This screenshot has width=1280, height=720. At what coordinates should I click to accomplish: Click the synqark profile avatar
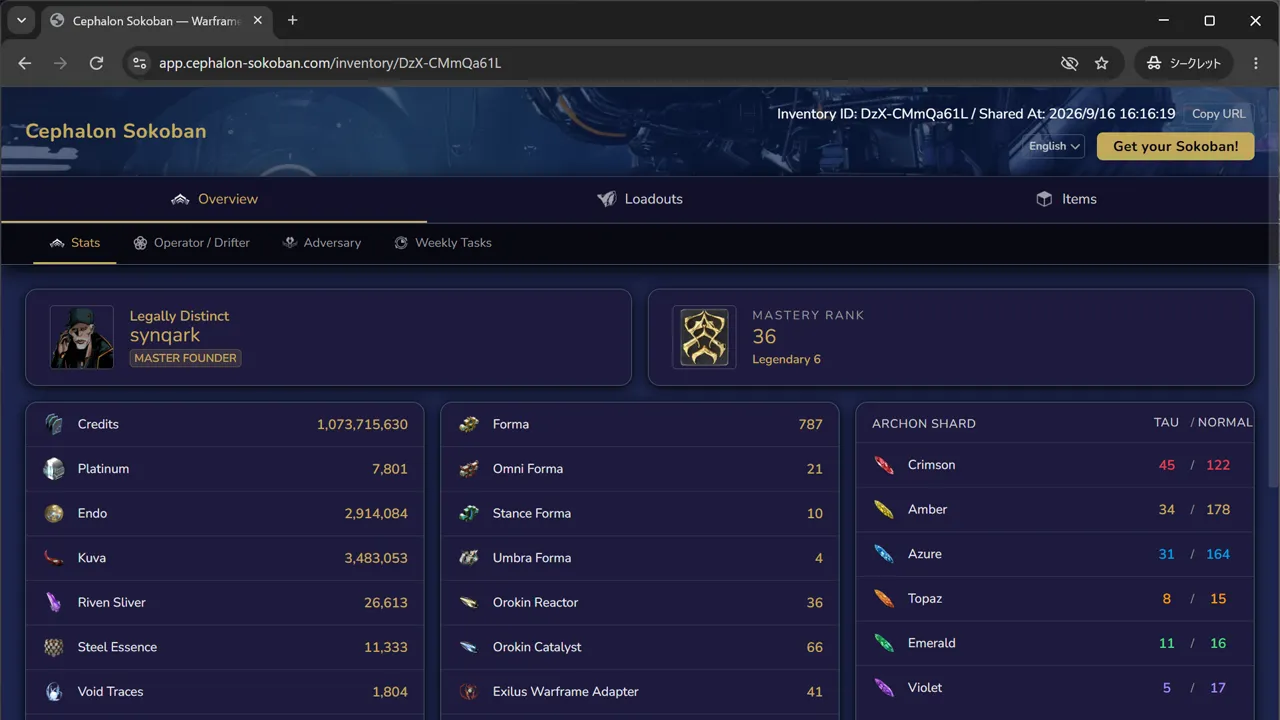pos(82,337)
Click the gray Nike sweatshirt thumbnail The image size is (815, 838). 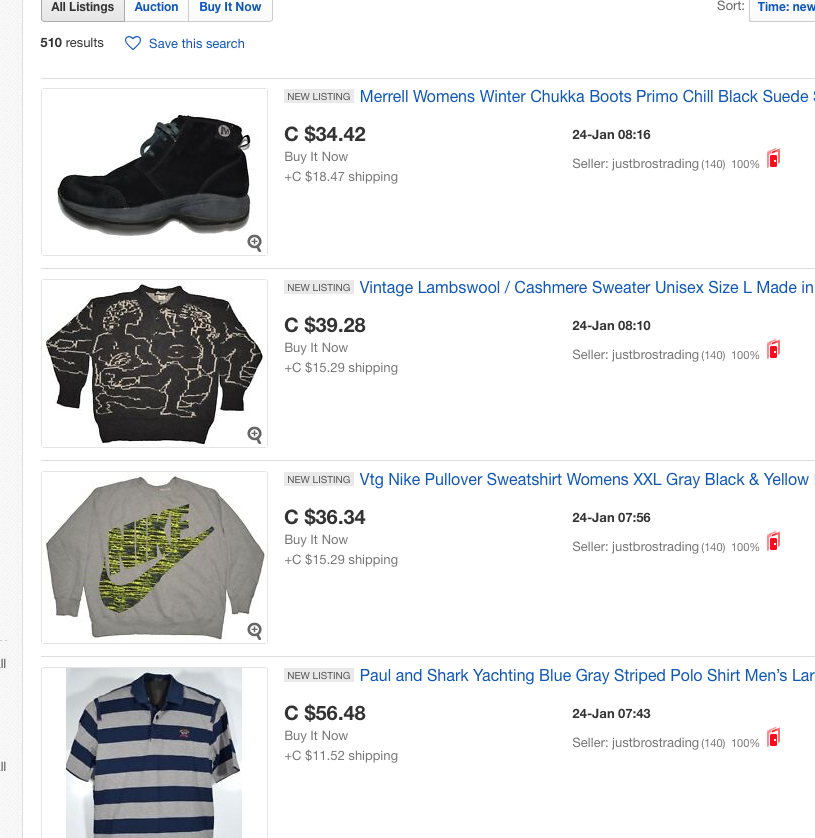click(x=154, y=556)
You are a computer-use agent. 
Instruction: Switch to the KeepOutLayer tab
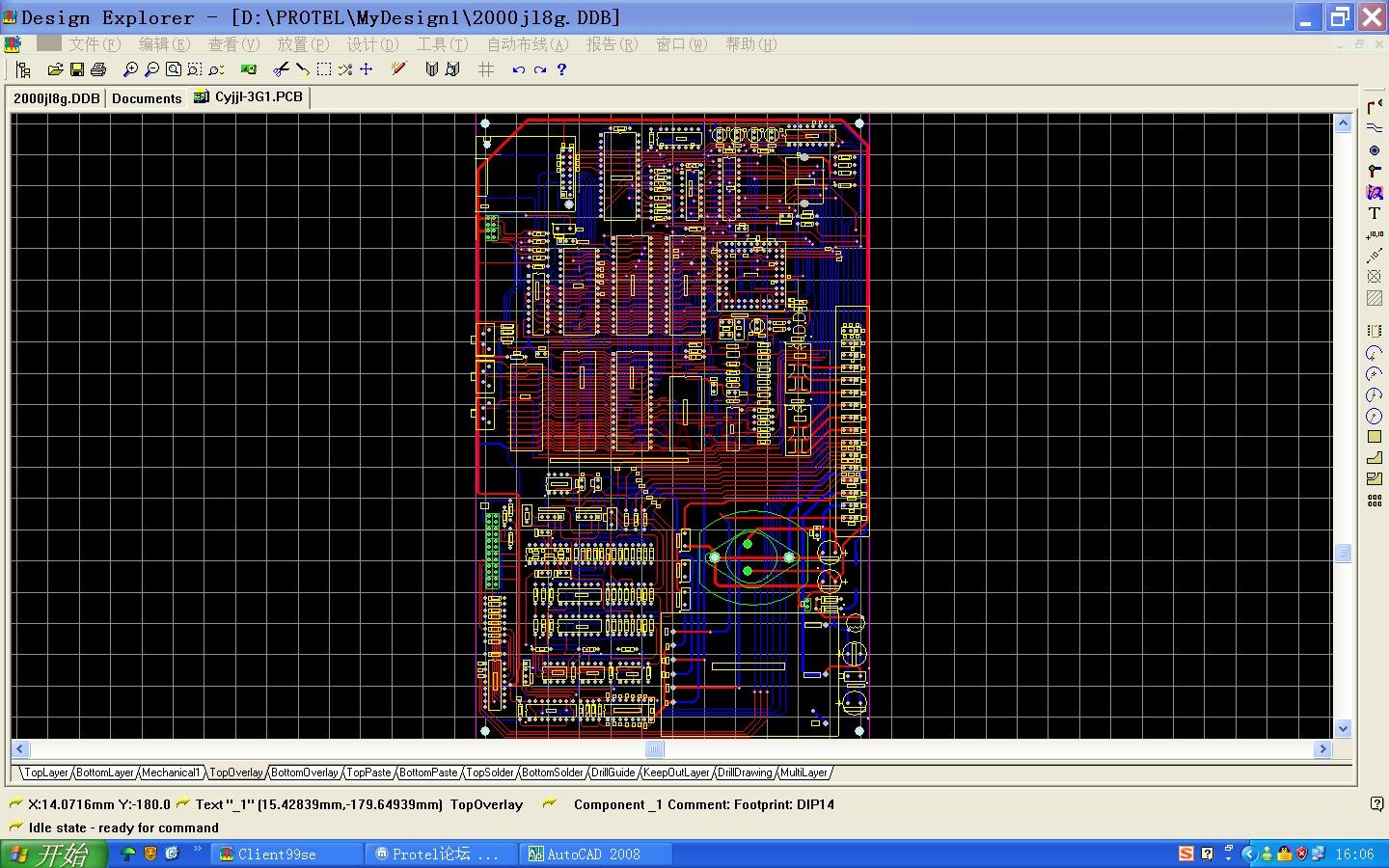coord(676,773)
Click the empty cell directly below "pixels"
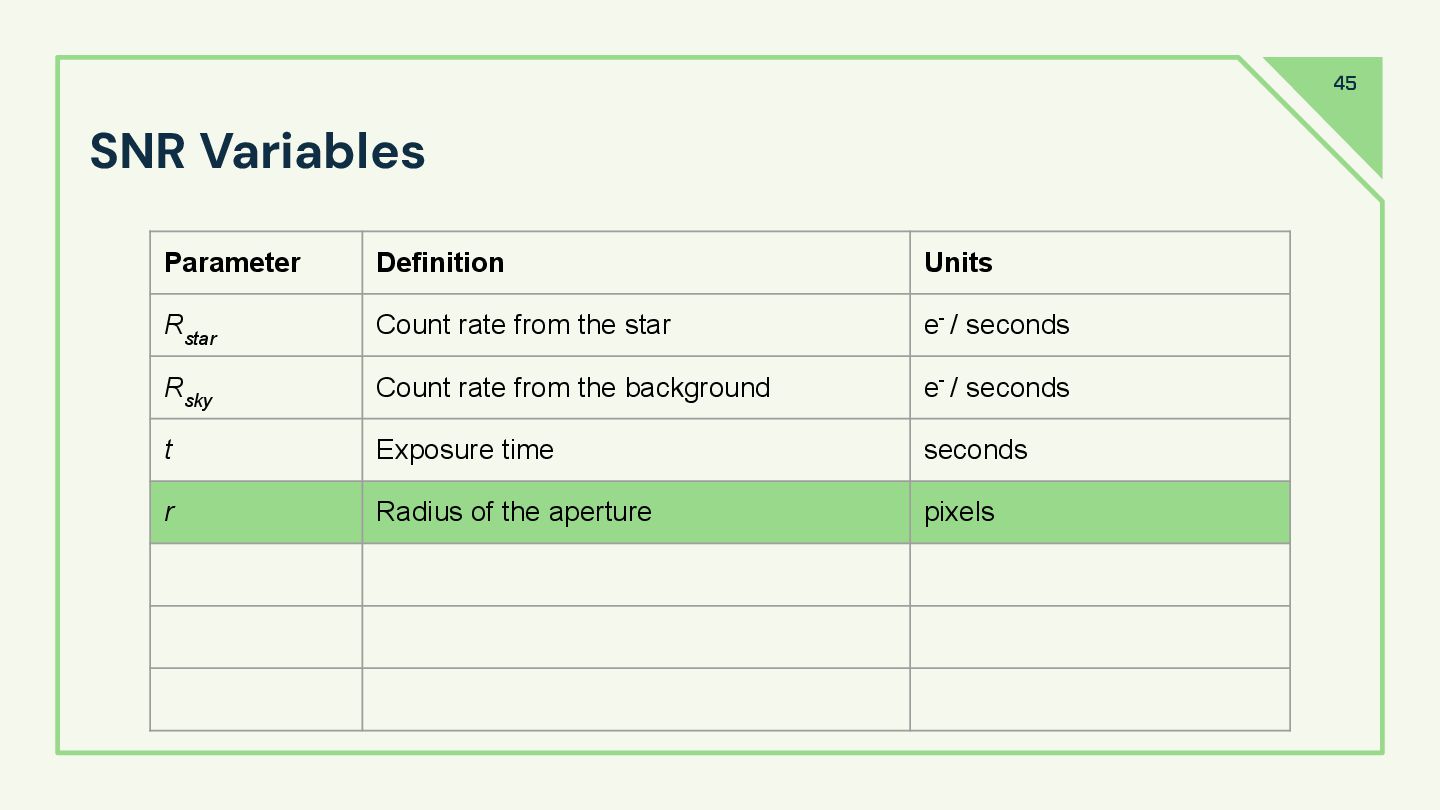 tap(1099, 575)
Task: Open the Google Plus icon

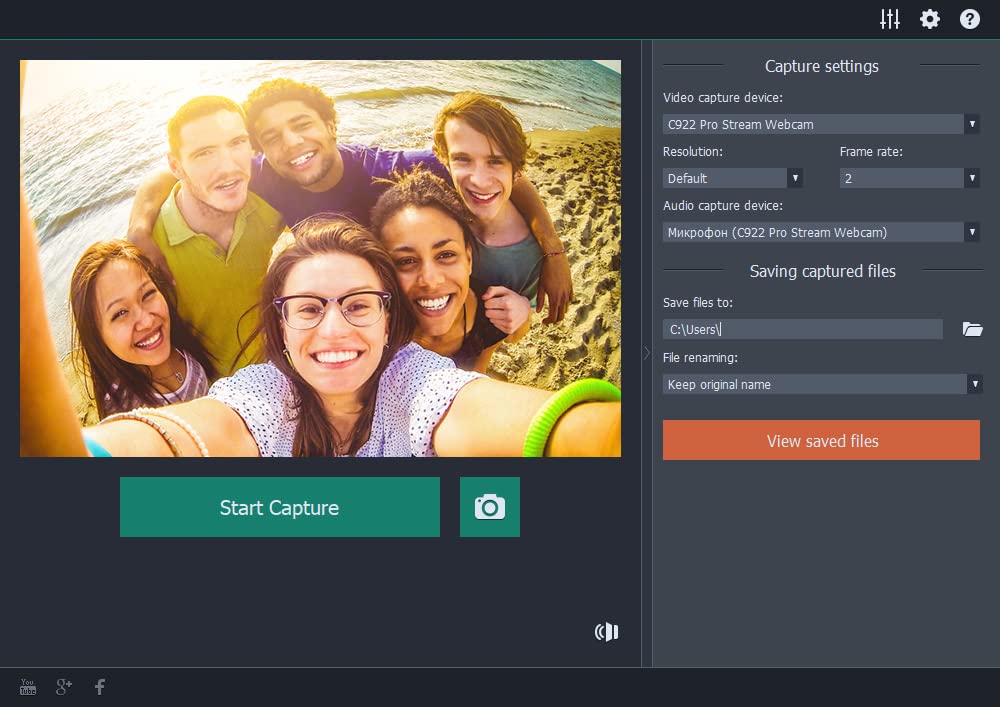Action: tap(64, 686)

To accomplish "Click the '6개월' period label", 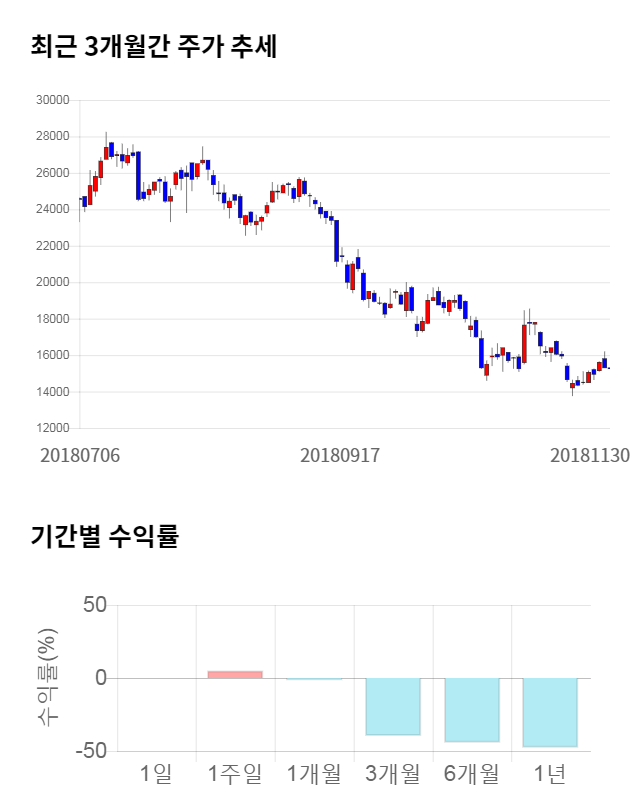I will pos(471,773).
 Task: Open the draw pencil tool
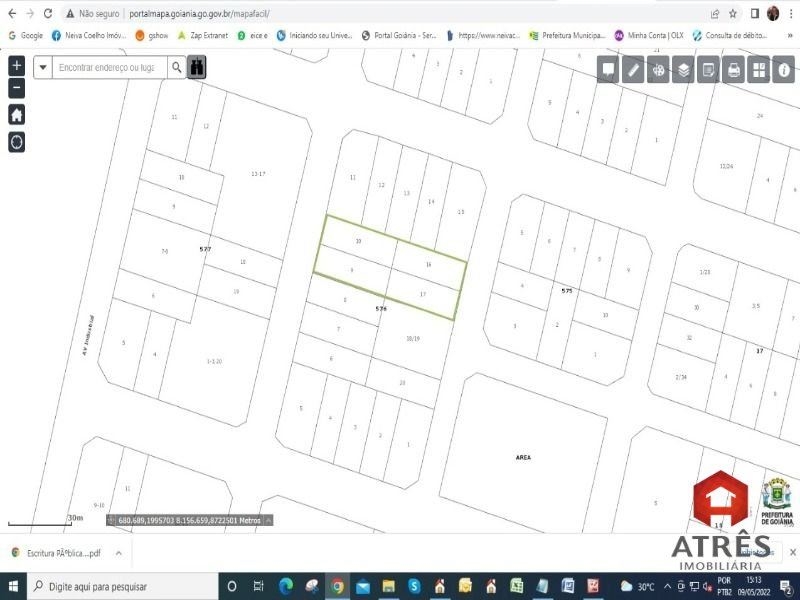(633, 70)
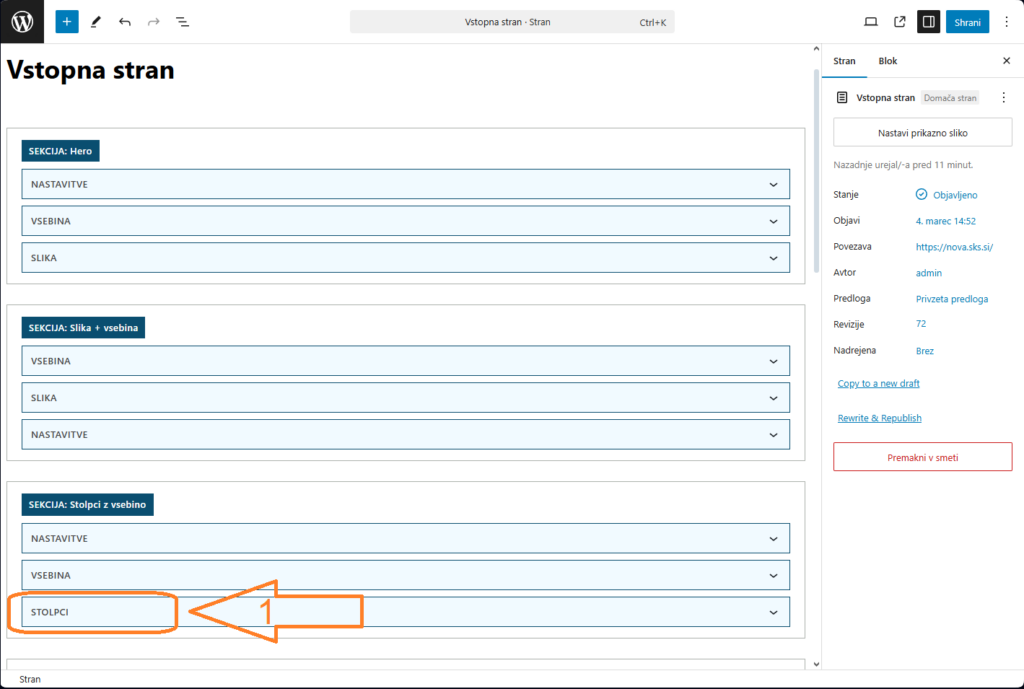Expand the STOLPCI panel

(405, 612)
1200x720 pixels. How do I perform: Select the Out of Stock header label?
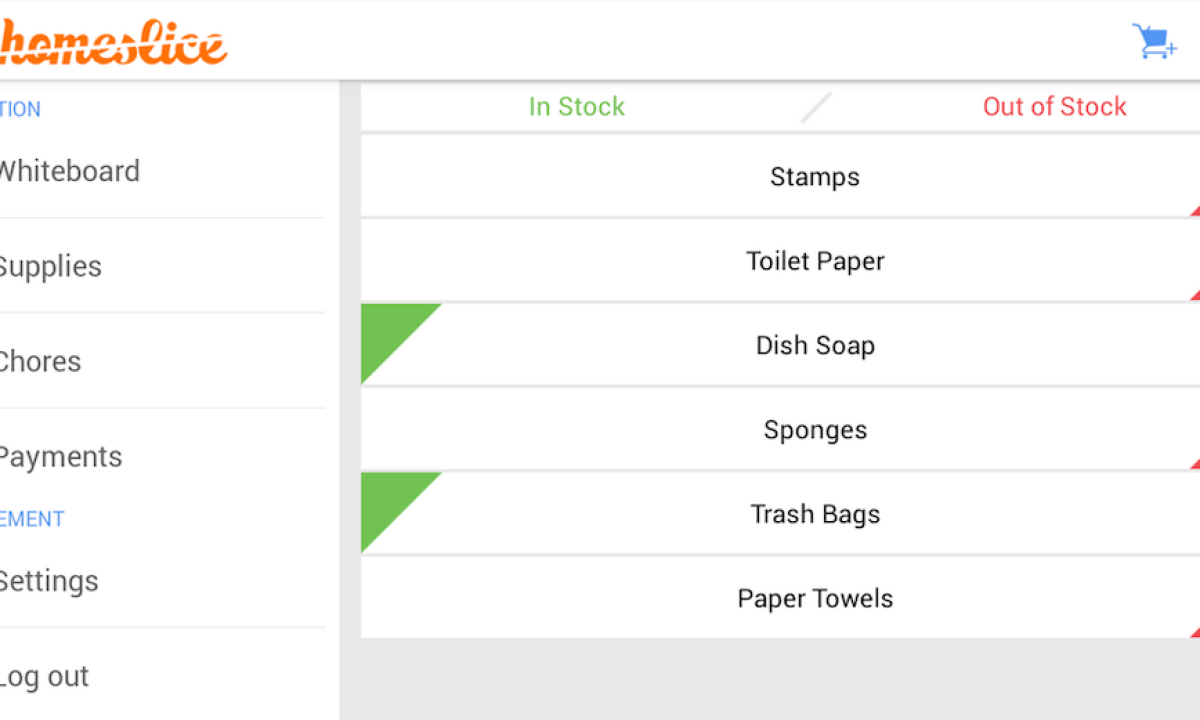(1054, 106)
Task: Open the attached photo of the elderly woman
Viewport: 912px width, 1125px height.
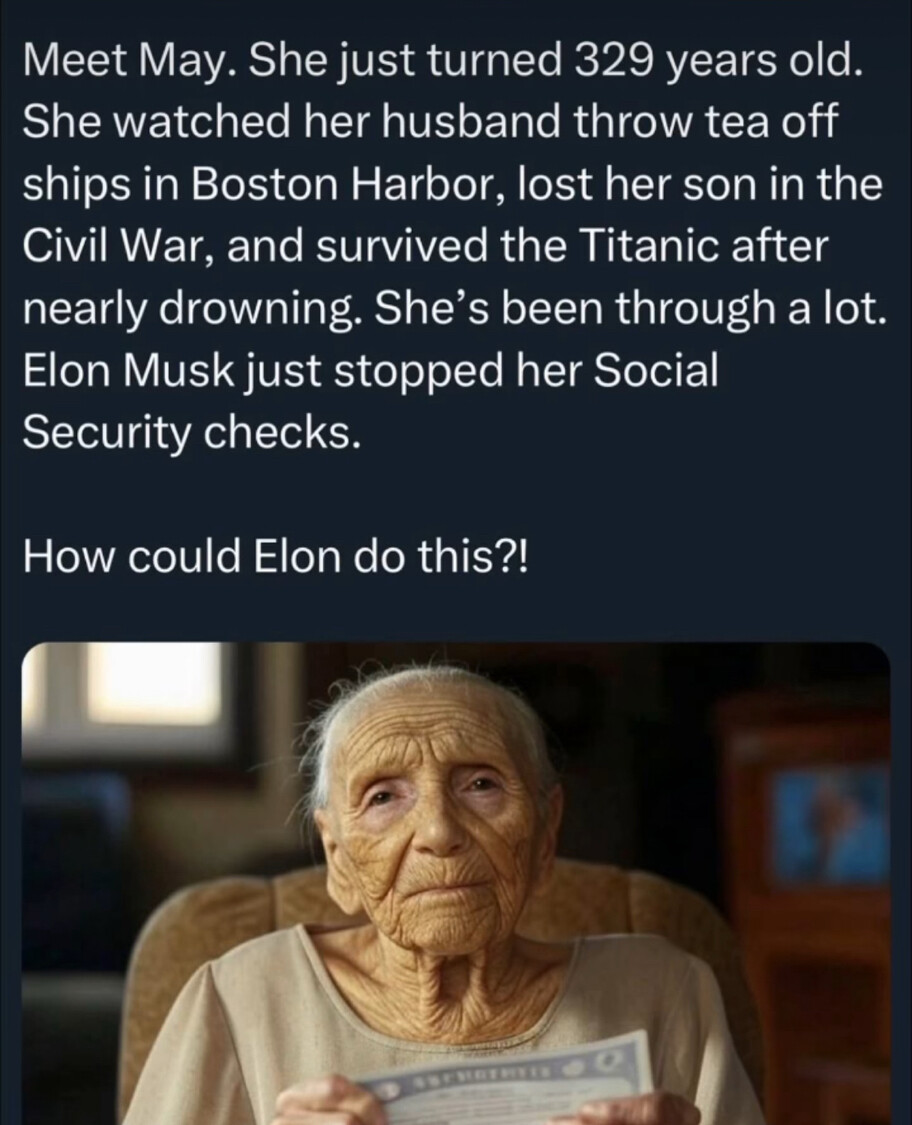Action: pyautogui.click(x=455, y=880)
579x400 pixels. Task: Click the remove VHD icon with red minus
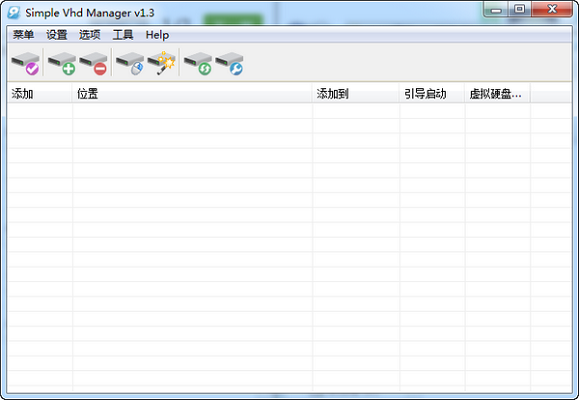point(93,63)
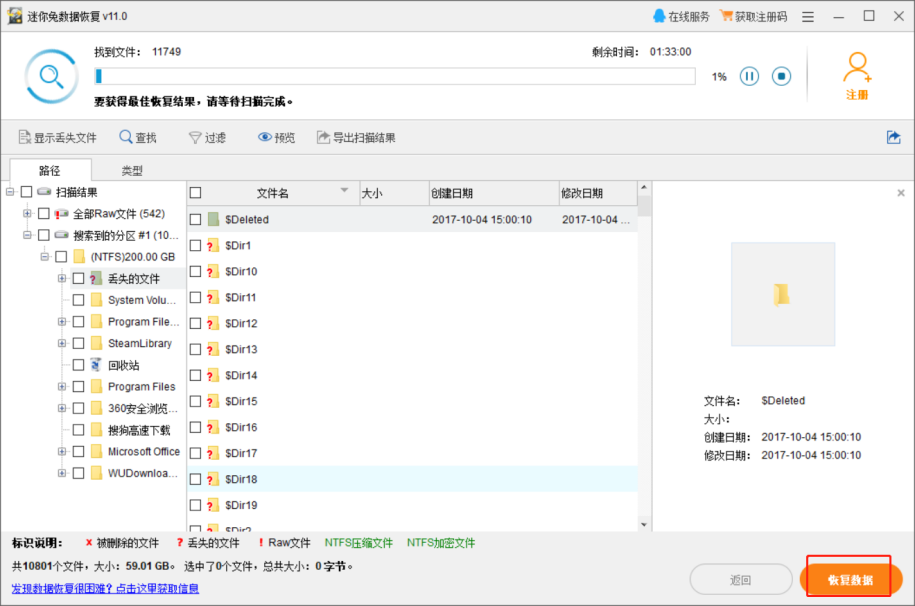
Task: Expand the SteamLibrary folder node
Action: pyautogui.click(x=62, y=343)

▶ TASK BRIEF
The lines needed are those from the one containing "Task: Open the draw pencil tool" through the end of the listing, given again word for word and without any picture.

▶ ANSWER TO THE EXERCISE
 Task: Open the draw pencil tool
(633, 70)
Expand the STOLPCI panel

(405, 612)
1200x720 pixels. How do I perform: Select the Out of Stock header label?
(1054, 106)
Task: Open the attached photo of the elderly woman
Viewport: 912px width, 1125px height.
Action: pyautogui.click(x=455, y=880)
579x400 pixels. Task: Click the remove VHD icon with red minus
point(93,63)
Task: Expand the SteamLibrary folder node
Action: pyautogui.click(x=62, y=343)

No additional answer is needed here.